Hayatınızda her şey her zaman yolunda gitmeyebilirdi. İstekler beklentilerle geçirilen yaşam boyu çoğunlukla hayal kırıklığından ibaretti. Bunca hayal kırıklığına insanı ayakta tutan tek şey umudu olmasıydı. Mutlu olmayı dilemek küçük bir kırıntıya tutunup yaşama devam etmek istemekti. Yaşam boyunca insanlar kırıklarını birleştirmek için hep birini arardı. Toparlanmak için birini kullanmaya çalışırken daha çok kırılıp kırmayı başardığı gibi mutluluk vermeyi, almaktan iyi beceremiyordu. Oysa ki sevdiğimizden emin olabilirdik, sevildiğimizi nasıl anlardık?
Ablasının anlattıklarından sonra Asrın'a fena bozulmuştu. Hem onu kurtarmaya gelip, hem ablasıyla birlikte yemek yemesini kabullenemiyordu. İçinde tarif edip kabullenemediği bu duygunun kıskançlık olmasından korkuyordu.
İç dünyasına karman çorman olmuş düşünceleriyle aklına gelen gözler daha da aklını bulandırıyordu. Derin bir nefes alıp izlediği filme odaklanmaya çalışıyordu fakat beceremedi. Kafasının yoğunluğu ve ağrıyan bacağı sinirlerini hatsafaya çıkarıyordu. Sinirle ekranı kapattığında kucağındaki yastığı yan tarafa fırlattı. Hiç bir şey yapmayarak durmak sinirlerini bozuyordu.
Oysa bu yazı böyle hayal etmemişti. Etmemiştiler.. önce bir yat turuyla denize açılıp bir kaç gün geçirecek, sonrasında sayısız aktivite yapıp çılgınlar gibi eğleneceklerdi.
Çalan kapıyı duyduğunda dağılan düşüncelerinden sıyrıldı. Kapının açılıp kapanma sesini duyduğunda yerinde kıpırdandı.
"Ben geldiim.!" Elif fazla şen şakrak çıkan sesiyle salona bir hava kattığında ülkü sessizce ona "Hoşgeldin." Dedi bu somurtma karşısında Elif yüzü asılarak yanına oturdu.
Arkadaşının gözlerindeki mutsuzluğu anlayabiliyordu. Bu durumda onu neşelendirmek için gülümsemeye devam etti.
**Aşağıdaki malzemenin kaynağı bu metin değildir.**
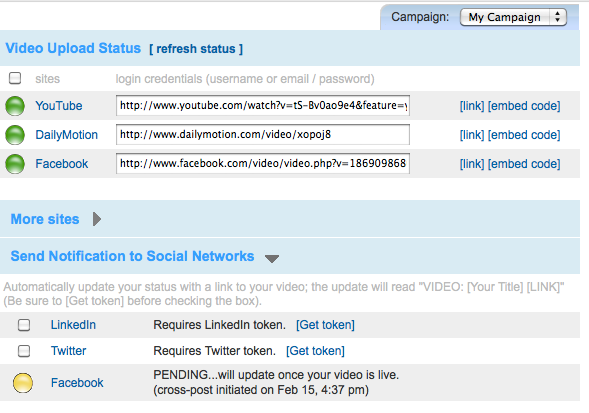Open the DailyMotion embed code
The height and width of the screenshot is (413, 589).
click(524, 135)
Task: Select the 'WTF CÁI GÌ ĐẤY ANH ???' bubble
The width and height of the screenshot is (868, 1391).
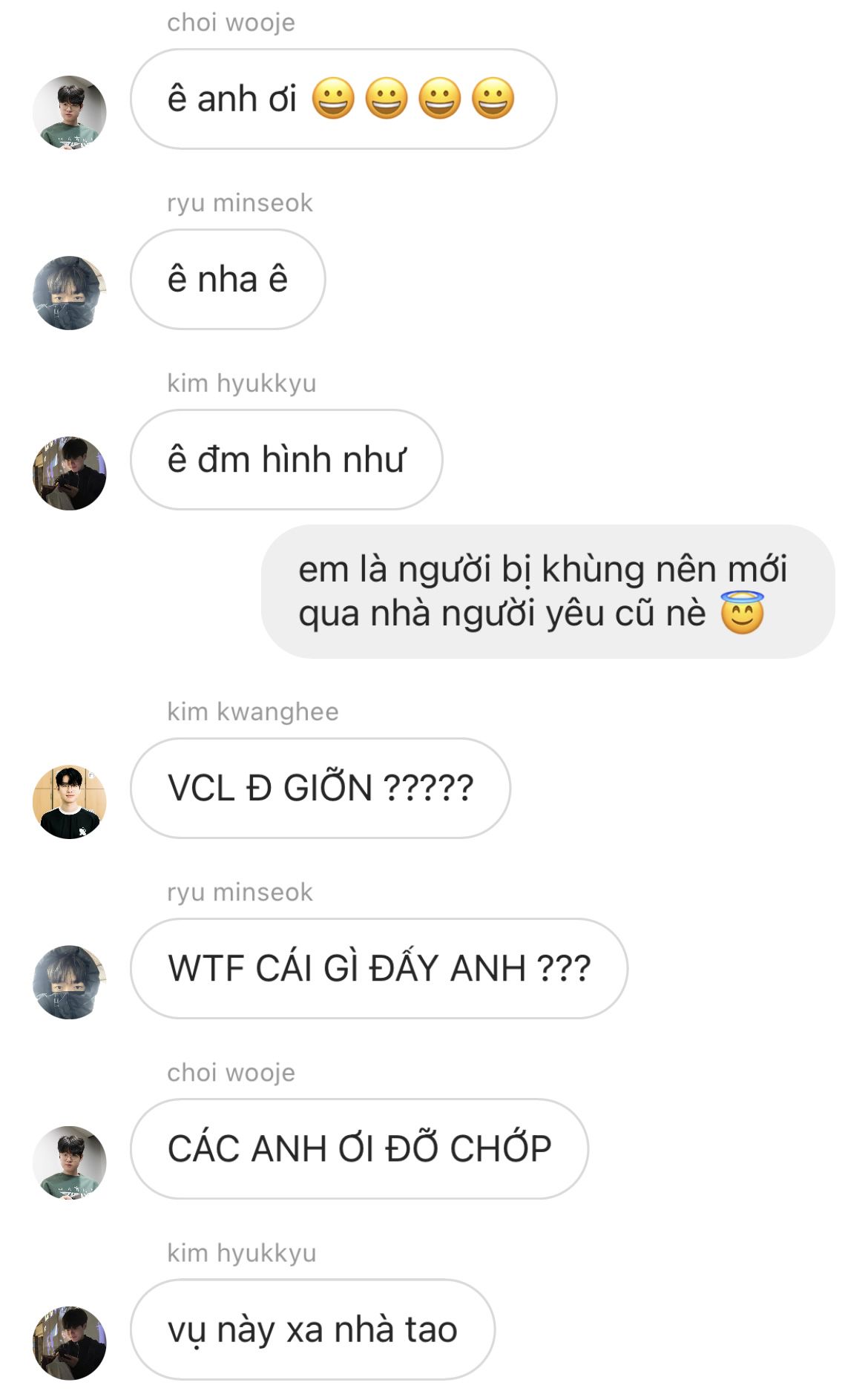Action: [x=379, y=968]
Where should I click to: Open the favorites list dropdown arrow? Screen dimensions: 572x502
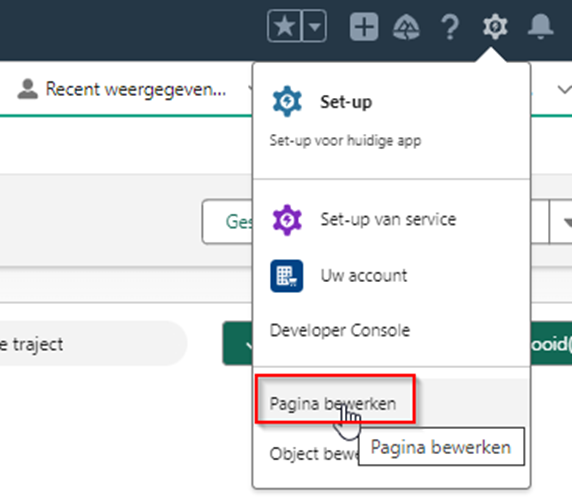click(314, 26)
"Hiç keyfim yok Elif." Başını sağa sola sallayarak kendine gelmeye çalışmıştı lakin bu onu ayıltmaya yetmiyordu.
"O zaman keyfimizi yerine getiririz!" Elif'in eğlenceli çıkan sesi harekete geçmek için bir kapı aralıyordu. Ellerinden tuttuğu gibi Ülkü'yü kaldırdı. Üst kattaki odaya geldiğinde onu giyinme odasının pufuna oturtup elbiseleri inceledi.
Gümüş rengi mini bir elbiseyi gördüğünde bir nefes sesi duyuldu. "Üfff! Seni bunun içerisinde görmeyi hayal ediyordum."
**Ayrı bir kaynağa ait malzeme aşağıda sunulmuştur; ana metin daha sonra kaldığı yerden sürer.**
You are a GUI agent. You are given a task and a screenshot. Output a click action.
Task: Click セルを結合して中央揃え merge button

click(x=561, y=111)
"Yapma Elif, nerde giyeceğim o elbiseyi." Dedi eline tutturulan elbiseyi incelerken. V yaka gelen göğüs dekoltesiyle kuşağı bulunan çok şık, parlayan elbise "beni giy!" Diyordu adeta. Elbiseyi Elif'in eline tutuşturduğunda omuzları düştü.
"Bir clup için oldukça uygun olduğunu düşünüyorum." Dedi Elif elindeki elbiseyi tekrar Ülkü'ye verip onu ayağa kaldırırken.
Ülkü şaşkınlıkla ne demek istediğini anlamaya çalışıyordu. Akşam gitmesi gereken bir yer vardı da o mu kaçırmıştı?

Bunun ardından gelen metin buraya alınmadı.